What to produce:
Transcribe nothing but the lines from the one with "Image resolution: width=361" to the end of the entries, both included, keeping each exact and leaving every picture out.

Dataset entries
◇ ◇ ◇ ◇
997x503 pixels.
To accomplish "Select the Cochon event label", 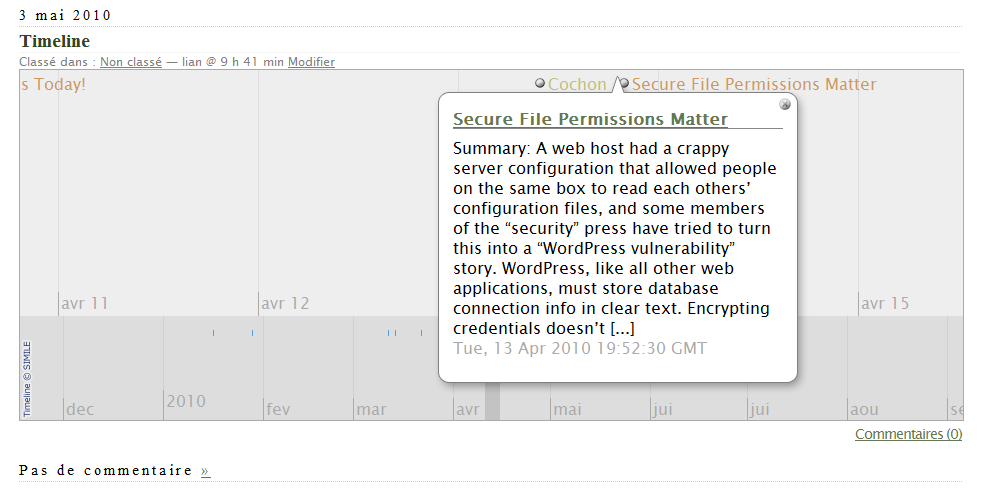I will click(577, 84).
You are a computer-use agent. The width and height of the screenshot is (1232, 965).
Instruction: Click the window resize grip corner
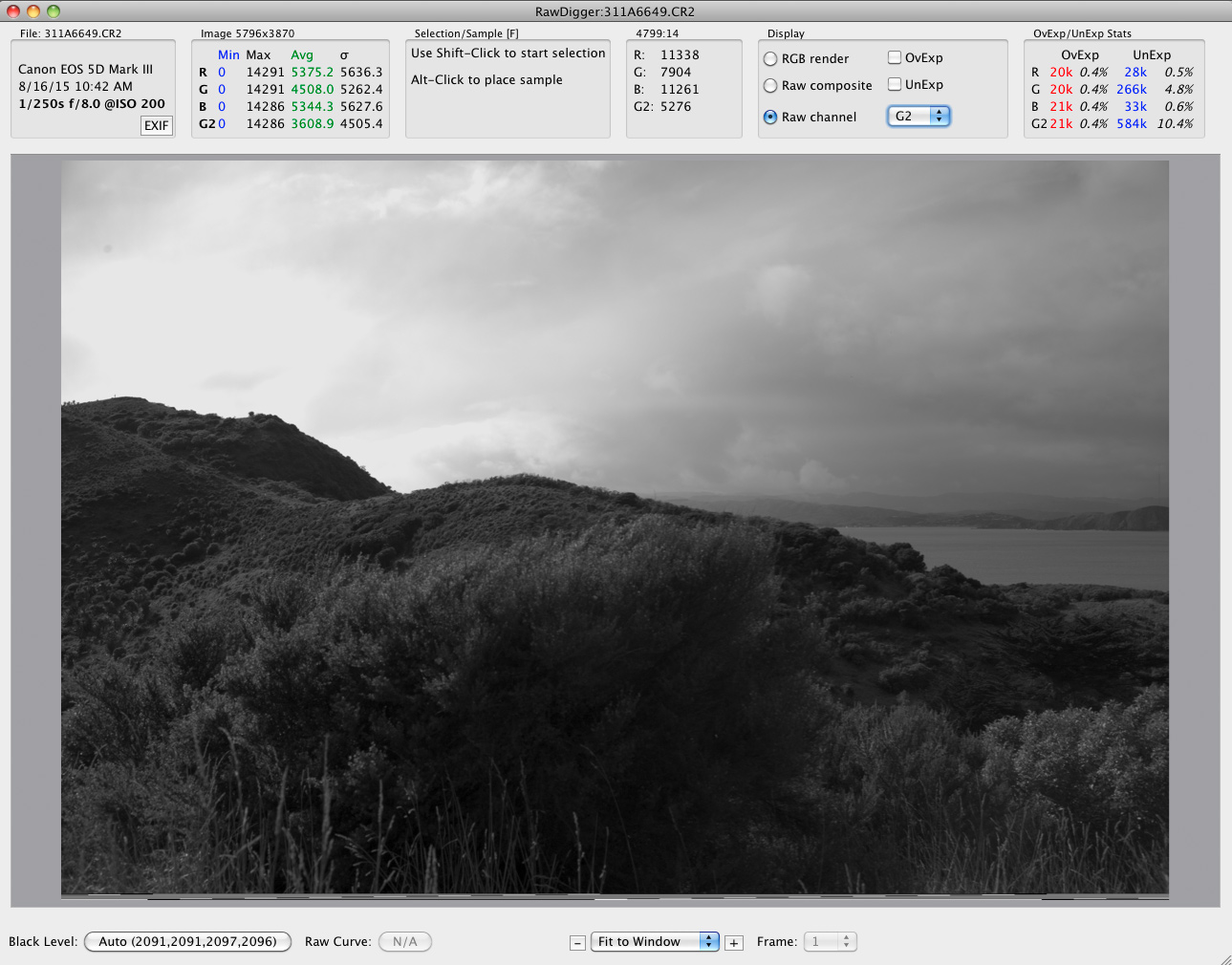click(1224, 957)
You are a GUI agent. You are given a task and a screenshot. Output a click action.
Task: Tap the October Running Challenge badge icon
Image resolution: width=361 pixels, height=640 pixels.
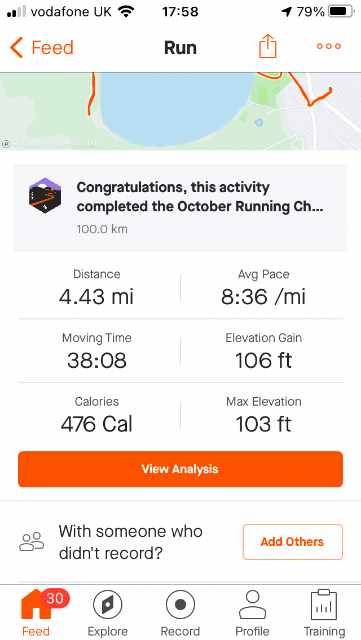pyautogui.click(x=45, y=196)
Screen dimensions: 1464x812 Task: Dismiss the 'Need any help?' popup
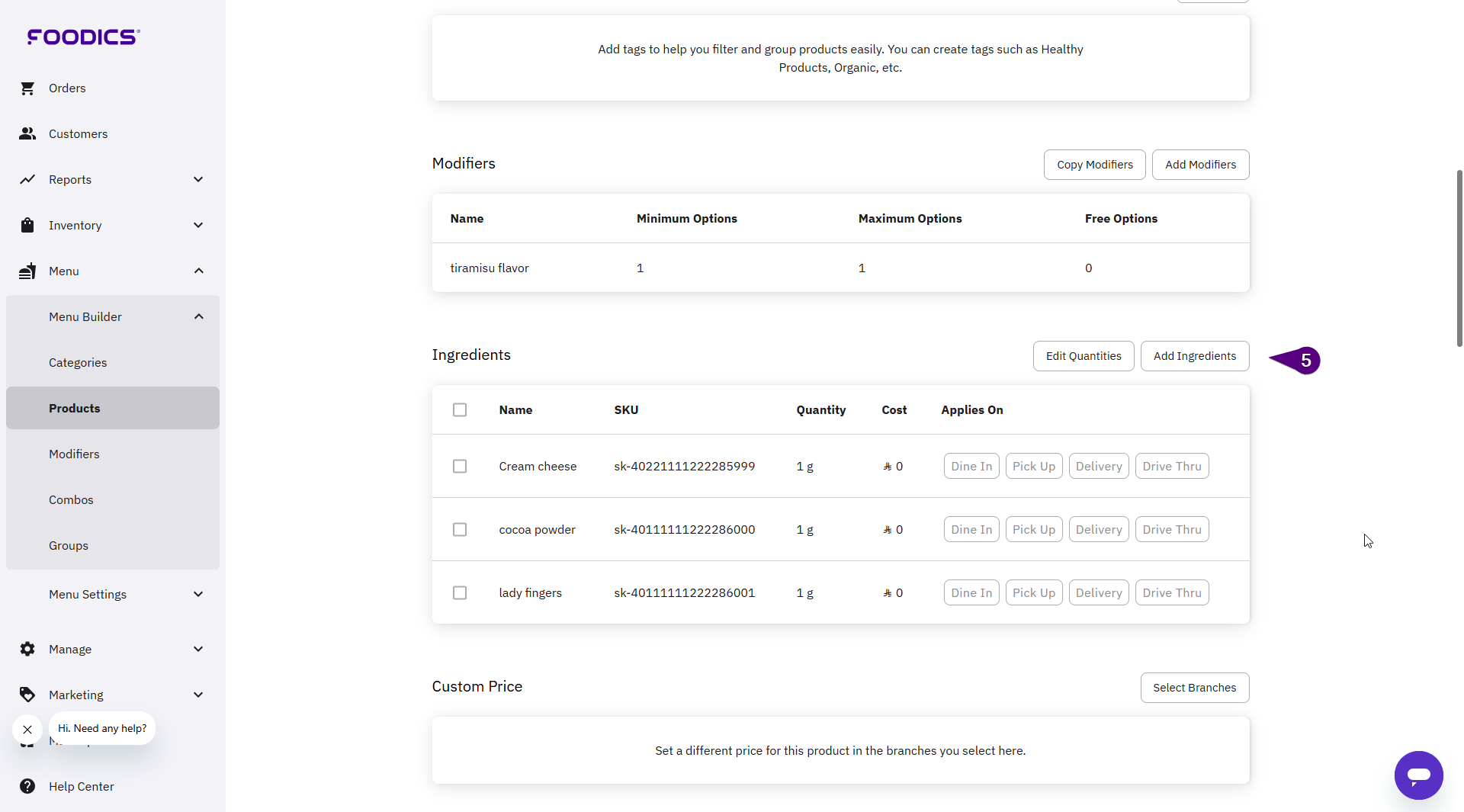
◇ ◇ ◇ ◇
Answer section:
Image resolution: width=361 pixels, height=640 pixels.
pyautogui.click(x=45, y=196)
Screen dimensions: 1464x812 Task: Dismiss the 'Need any help?' popup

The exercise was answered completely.